Quoted passage:
>> Begin
The book was completed in the middle of the winter; the correspondence connected with it extended through February, March, and April. In May came the news of Anne Boleyn’s crimes, and the fresh impulse which I have described to the hopes of the Pope and his more moderate advisers. The expectation of a reconciliation was approaching to a certainty, and if he waited longer it might be too late. That particular time he selected to despatch his composition, and rouse again (it is idle to suppose that he was blind to the inevitable consequence) the full storm of indignation and suspicion.47

May. He sends his book to England.

A production, the effect of which was so considerable, requires some analysis. It shall be as brief as is consistent with the due understanding of the feeling which the book created.48

He writes as a faithful servant to his sick master.

“Whether to write or not to write,” commenced the youthful champion of the faith, “I cannot tell; when to write has cost the lives of so many and so noble men, and the service of God is counted for the worst of crimes. Duty urges me to write; yet what shall I write? The most faithful servant may hesitate in what language to address his sick master, when those who so far have approached his bed have forfeited their lives. Yet speak I will – I will cry in your ears as in the ears of a dead man – dead in your sins. I love you – wicked as you are, I love you. I hope for you, and may God hear my prayer. You desire the truth; I should be a traitor, then, did I conceal from you the truth. I owe my learning to your care. I will use against yourself the weapons with which yourself have armed me.”

He will show Henry his crimes.

“You have done no wrong, you say. Come, then, I will show you your wrong. You have changed the constitution of your country, and that is wrong. When the Church had but one head, you have made her a monster with a separate head in every realm, and that is wrong. You, of all princes (bad and impious as many of them have been), are the first who has ventured so enormous an impiety. Your flatterers have filled your heart with folly; you have made yourself abhorred among the rulers of Christendom. Do you suppose that in all these centuries the Church has failed to learn how best she should be governed? What insolence to the bride of Christ! What insolence to Christ Himself! You pretend to follow Scripture! So say all heretics, and with equal justice. No word in Scripture makes for you, except it be the single sentence, ‘Honour the king.’ How frail a foundation for so huge a superstructure!”

 

Having thus opened the indictment, he proceeded to dissect a book which had been written on the Supremacy by Dr. Sampson. Here he for some time expatiated, and having disposed of his theological antagonist, opened his parallels upon the king by a discussion of the principles of a commonwealth.

His theory of the constitution of a state.

“What is a king?” he asked. “A king exists for the sake of his people; he is an outcome from Nature in labour;49 an institution for the defence of material and temporal interests. But inasmuch there are interests beyond the temporal, so there is a jurisdiction beyond the king’s. The glory of a king is the welfare of his people; and if he knew himself, and knew his office, he would lay his crown and kingdom at the feet of the priesthood, as in a haven and quiet resting place. To priests it was said, ‘Ye are gods, and ye are the children of the Most High.’ Who, then, can doubt that priests are higher in dignity than kings. In human society are three grades – the people – the priesthood, the head and husband of the people – the king, who is the child, the creature, and minister of the other two.”50

From these premises it followed that Henry was a traitor, a rebel against his true superior; and the first section closed with a fine rhetorical peroration.
>> End
Collected material:
>> Begin
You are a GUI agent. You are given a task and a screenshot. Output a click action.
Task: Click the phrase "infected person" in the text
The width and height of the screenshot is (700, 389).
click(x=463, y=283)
>> End
Work instructions:
1/ In the excerpt on the book sent to England, copy the text starting at the words "Having thus opened" and ending after the words "of a state.".
2/ Translate this sentence from the excerpt on the book sent to England into Spanish: "A production, the effect of which was so considerable, requires some analysis."
3/ According to the excerpt on the book sent to England, why was the book sent in May? Answer in one to three sentences.

Answers to the exercises:
1/
Having thus opened the indictment, he proceeded to dissect a book which had been written on the Supremacy by Dr. Sampson. Here he for some time expatiated, and having disposed of his theological antagonist, opened his parallels upon the king by a discussion of the principles of a commonwealth.

His theory of the constitution of a state.

2/ Una obra cuyo efecto fue tan considerable requiere cierto análisis.

3/ In May, news of Anne Boleyn's crimes renewed the hopes of the Pope and his more moderate advisers, and a reconciliation was becoming nearly certain. If the author had waited longer, it might have been too late, so he chose that moment to send his book.